その上で、じゃあ、その戦略をしっかりと小売と握るということはね、直接握らないとやっぱりなかなか難しいですよね。誰かを使って会いに行くとかね、そういって使うのはいいですけども、そこに委ねて任せて何かうまくって、あんまりそれでうまくいっている企業を僕は見たことないので。もしうまくいっている、「うちはうまくいっているよ」というメーカーがあったらぜひ教えてほしいんですけど、あまり見たことないです、大手のメーカーもみんなそこで課題を抱えているというのが、僕が今現状、見ている世界なので。

結局、小売と話をつけられたら、ディストリビューターなんていうのは小売が紹介してくれるし、指定してくる、「ここどうですか」と。そうすると、中間流通マージンが非常に低く抑えられる。そんなに高いマージンをね、中間流通に払っても、やっていることって小売とこっちの希望通りの交渉1つできないところにそんなに本当に中間マージンたくさん払いますかという話なので。やっぱりそこはしっかり小売と見極めるということがタイの市場では本当に重要ですよということなので、小売との交渉力です。CPです、セントラルです、どっちか決めて交渉してくださいということと、あと、バンコクは1人あたりのGDPが2万ドルを超えていますから、非常においしい市場です。

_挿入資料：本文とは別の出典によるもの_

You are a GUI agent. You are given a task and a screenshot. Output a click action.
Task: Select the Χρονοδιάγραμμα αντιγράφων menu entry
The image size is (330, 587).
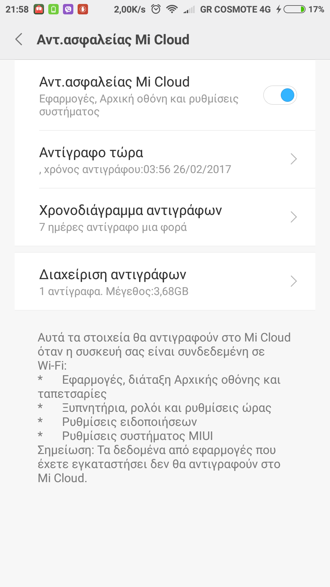(130, 211)
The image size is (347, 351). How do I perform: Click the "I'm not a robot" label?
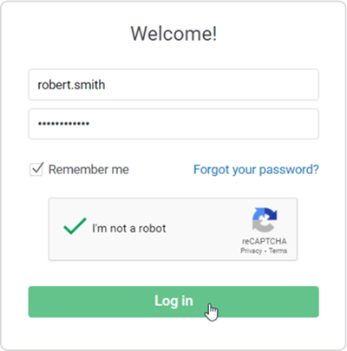129,229
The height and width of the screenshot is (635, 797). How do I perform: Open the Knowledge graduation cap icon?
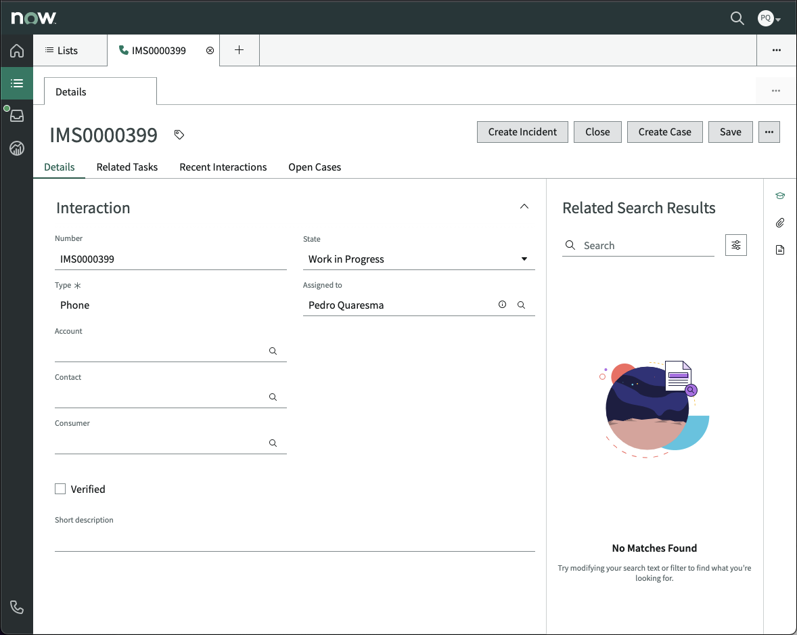pos(780,196)
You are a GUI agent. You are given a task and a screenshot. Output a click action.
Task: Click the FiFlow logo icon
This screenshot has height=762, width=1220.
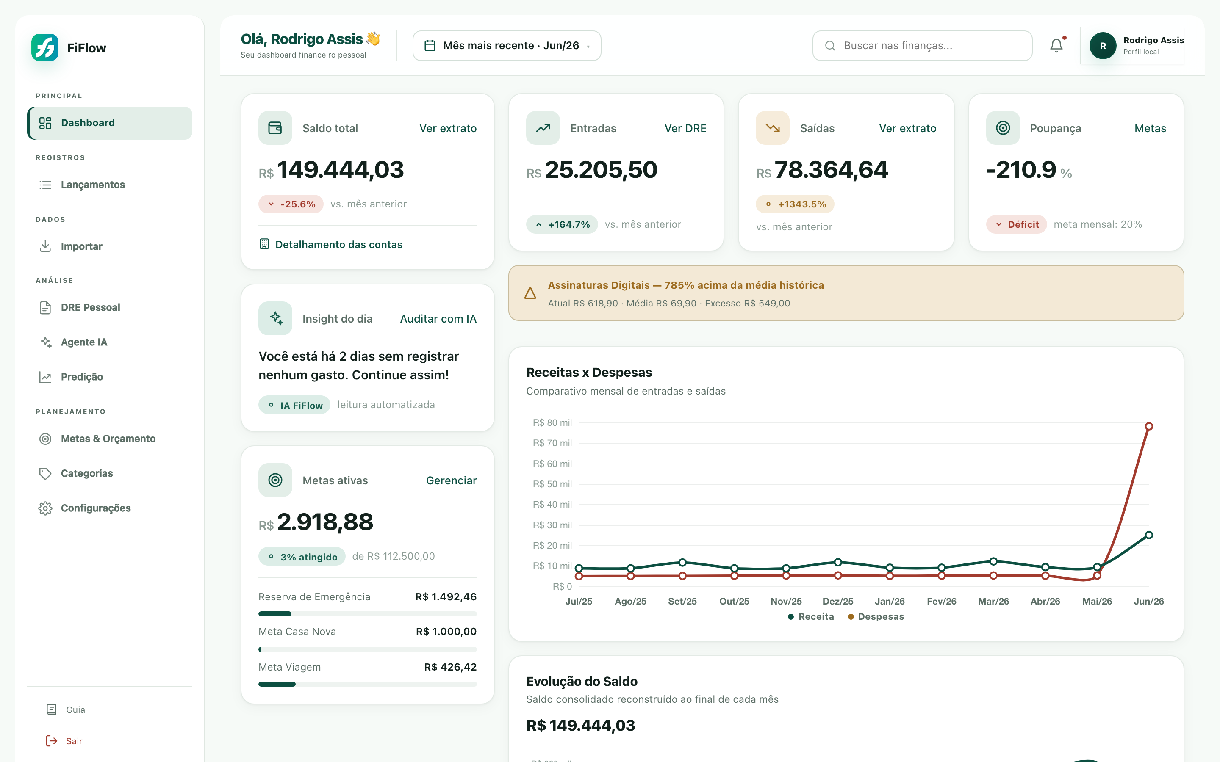[x=45, y=47]
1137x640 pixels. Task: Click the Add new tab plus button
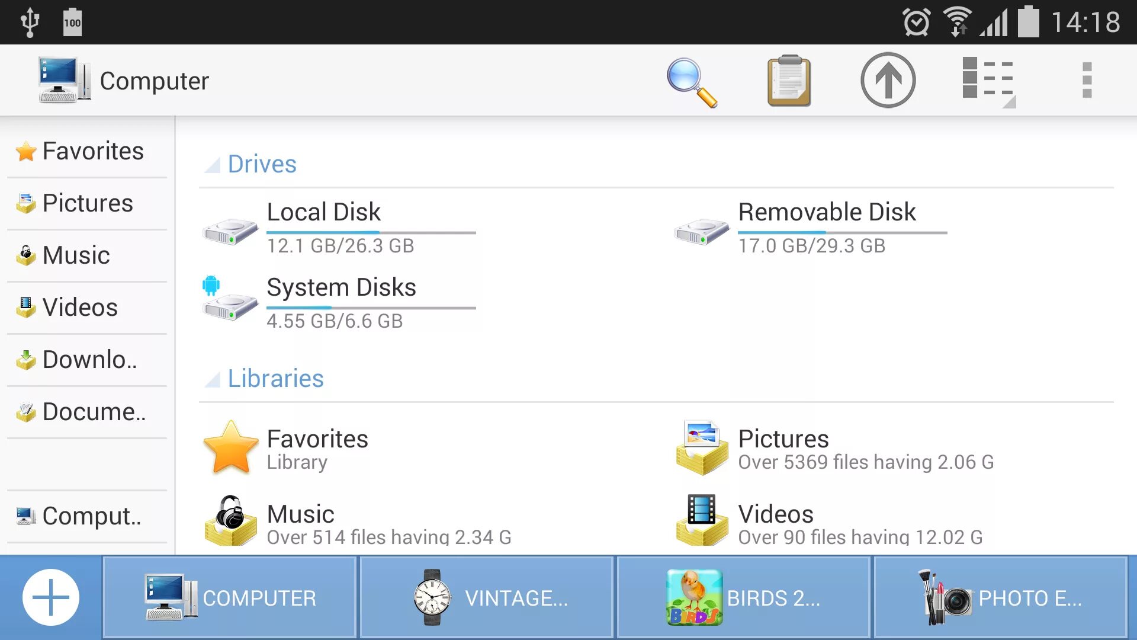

その他の地方も平均で割ったら1万ドルを超えているので、これもやっぱりさすがSMTの一角、非常に大きい市場ですよと。その中で伝統小売が45万店もあるって、これタイって本当に魅力的な市場だなと。6,700万人ぐらいまだ人口がいてね、非常に面白い市場だというふうに思うので、これからもね、タイ+VIPというのは弊社の中でもある一定のポートフォリオを築いていく市場なのかなというふうに思います。

今日はこれぐらいにしたいと思います。皆さん、また次回お会いいたしましょう。